Die Tochter des Priesters

Eine Gedächtnisskizze

Wir hatten unsere Kinderschuhe in derselben Handelsstadt Ostjütlands abgelaufen, in der ihr Vater immer noch Rabbiner war, als wir uns als Erwachsene – vor gut und gern dreißig Jahren – in einem Seebad an der Nordsee zufällig begegneten. Sie war damals vermutlich einundzwanzig.

Die kleine jüdische Gemeinde deutsch-polnischer Herkunft, der ihr Vater vorstand, setzte sich bis auf eine einzige Ausnahme aus Leuten des Mittelstands zusammen, die hart um ihr Auskommen kämpfen mussten und deshalb kein Ansehen unter der gut situierten Bürgerschaft der Stadt genossen. Zudem waren die meisten Gemeindemitglieder altmodische Orthodoxe und hielten ihr Heim vor der Außenwelt strikt verschlossen, was ihre Beliebtheit in der Stadt ebenfalls nicht förderte.

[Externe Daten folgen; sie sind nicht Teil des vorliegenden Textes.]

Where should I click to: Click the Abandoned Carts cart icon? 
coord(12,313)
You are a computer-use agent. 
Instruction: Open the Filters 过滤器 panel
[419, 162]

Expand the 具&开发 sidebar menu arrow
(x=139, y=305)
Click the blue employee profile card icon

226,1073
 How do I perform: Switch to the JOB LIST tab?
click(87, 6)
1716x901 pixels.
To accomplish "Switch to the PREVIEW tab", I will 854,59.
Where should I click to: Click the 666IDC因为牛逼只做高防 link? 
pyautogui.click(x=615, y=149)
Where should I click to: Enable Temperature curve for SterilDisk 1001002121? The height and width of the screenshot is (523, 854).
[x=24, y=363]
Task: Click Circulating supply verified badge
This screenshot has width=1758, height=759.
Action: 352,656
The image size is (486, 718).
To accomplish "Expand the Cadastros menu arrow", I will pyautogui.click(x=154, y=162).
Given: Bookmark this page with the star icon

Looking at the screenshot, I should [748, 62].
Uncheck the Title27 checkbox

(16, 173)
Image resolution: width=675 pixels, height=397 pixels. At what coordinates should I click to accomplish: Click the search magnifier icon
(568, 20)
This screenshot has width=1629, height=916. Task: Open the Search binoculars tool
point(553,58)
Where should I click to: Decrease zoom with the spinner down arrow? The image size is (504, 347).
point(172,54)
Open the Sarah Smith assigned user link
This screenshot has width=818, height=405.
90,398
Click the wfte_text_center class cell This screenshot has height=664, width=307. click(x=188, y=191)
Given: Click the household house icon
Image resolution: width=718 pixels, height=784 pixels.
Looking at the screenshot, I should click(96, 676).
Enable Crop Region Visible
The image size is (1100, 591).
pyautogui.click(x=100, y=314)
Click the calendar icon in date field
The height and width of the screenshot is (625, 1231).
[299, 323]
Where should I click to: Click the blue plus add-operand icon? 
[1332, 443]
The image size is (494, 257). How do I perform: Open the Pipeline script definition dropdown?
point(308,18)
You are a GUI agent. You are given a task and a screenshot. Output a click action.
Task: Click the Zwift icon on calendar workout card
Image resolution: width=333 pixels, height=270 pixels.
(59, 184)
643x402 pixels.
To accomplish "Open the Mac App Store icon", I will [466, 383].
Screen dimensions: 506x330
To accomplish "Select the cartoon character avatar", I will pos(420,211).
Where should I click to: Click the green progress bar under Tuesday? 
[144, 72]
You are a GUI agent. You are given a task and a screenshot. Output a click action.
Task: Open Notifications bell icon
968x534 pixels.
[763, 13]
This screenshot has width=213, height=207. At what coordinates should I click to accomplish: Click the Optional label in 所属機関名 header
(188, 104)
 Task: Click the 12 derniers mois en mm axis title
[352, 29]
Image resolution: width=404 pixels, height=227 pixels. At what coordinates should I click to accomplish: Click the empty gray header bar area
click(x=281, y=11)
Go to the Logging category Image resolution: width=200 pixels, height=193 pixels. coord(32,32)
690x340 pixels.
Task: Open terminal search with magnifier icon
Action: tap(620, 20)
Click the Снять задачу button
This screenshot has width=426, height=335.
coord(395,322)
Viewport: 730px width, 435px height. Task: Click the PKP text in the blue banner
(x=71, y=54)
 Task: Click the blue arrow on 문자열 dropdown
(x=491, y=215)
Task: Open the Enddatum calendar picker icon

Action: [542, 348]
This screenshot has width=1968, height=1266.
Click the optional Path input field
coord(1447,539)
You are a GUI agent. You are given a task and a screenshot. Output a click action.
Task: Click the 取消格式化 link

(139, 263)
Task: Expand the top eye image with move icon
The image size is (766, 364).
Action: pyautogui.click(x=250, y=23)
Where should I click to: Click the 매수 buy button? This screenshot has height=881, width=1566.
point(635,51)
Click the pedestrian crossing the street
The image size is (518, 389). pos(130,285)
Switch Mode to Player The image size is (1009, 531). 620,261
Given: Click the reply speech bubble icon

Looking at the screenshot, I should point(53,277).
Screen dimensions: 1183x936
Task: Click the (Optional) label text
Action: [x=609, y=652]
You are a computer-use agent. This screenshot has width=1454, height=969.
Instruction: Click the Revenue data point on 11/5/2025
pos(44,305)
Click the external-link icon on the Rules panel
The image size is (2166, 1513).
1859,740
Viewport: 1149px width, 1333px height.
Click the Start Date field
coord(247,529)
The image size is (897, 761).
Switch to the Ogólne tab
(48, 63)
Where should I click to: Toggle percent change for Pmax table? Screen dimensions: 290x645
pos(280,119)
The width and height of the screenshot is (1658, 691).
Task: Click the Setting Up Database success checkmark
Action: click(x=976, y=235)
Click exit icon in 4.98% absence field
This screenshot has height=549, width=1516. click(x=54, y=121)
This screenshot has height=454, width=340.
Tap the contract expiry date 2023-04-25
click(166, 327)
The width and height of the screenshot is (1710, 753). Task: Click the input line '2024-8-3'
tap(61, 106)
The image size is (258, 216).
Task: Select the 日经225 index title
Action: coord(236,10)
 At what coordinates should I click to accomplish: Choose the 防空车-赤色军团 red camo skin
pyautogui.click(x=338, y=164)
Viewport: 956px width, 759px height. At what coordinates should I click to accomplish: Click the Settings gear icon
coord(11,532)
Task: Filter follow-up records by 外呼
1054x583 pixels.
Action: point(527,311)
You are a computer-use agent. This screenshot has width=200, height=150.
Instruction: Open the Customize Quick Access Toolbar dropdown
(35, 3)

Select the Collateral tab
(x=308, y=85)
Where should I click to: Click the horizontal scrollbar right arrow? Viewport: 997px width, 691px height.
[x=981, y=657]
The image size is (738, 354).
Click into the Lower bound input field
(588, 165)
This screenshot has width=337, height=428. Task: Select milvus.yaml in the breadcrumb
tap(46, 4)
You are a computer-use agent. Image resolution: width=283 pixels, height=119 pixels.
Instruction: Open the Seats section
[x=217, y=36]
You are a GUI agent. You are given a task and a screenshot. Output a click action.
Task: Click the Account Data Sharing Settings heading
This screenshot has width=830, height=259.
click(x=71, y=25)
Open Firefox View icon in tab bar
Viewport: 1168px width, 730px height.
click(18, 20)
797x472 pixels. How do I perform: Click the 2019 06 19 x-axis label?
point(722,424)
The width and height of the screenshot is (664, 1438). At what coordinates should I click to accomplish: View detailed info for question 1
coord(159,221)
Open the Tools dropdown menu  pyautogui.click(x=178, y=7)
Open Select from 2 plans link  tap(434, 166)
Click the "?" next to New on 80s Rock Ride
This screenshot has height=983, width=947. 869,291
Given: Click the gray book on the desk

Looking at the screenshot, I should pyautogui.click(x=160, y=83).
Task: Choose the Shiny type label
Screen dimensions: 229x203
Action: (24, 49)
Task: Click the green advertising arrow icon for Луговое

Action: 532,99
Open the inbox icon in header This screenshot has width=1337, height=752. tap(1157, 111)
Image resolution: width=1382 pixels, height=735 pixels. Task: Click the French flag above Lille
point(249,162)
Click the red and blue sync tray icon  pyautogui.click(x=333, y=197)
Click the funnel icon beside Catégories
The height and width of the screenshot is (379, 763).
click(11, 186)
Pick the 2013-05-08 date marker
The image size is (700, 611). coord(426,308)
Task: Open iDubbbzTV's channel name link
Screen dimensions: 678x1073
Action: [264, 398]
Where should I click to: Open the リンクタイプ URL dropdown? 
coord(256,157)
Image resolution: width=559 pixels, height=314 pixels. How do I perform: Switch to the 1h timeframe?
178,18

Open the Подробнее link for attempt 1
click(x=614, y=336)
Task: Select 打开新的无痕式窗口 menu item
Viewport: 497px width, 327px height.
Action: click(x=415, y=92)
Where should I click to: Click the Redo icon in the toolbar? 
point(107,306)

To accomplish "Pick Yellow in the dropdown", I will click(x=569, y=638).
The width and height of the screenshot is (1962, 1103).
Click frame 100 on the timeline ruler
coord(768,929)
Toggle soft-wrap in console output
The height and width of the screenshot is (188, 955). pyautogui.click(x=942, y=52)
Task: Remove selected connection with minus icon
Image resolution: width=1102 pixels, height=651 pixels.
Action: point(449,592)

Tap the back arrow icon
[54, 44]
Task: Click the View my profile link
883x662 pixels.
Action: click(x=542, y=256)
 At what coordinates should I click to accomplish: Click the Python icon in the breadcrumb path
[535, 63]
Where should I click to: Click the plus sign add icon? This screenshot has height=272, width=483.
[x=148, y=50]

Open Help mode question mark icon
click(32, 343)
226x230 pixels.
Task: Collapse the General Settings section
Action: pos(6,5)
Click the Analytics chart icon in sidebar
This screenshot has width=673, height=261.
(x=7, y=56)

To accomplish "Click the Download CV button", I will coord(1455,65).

Ohne Kontakt zur übrigen Bevölkerung, außer die Geschäfte verlangten dies, lebten sie für die Familie und pflegten ihr eigentümliches jüdisches Privatleben, dessen schwere, mit vielen fremden Zutaten gewürzte Brutwärme sich derart von der gemäßigten Gemütlichkeit einer nordischen Wohnstatt unterscheidet.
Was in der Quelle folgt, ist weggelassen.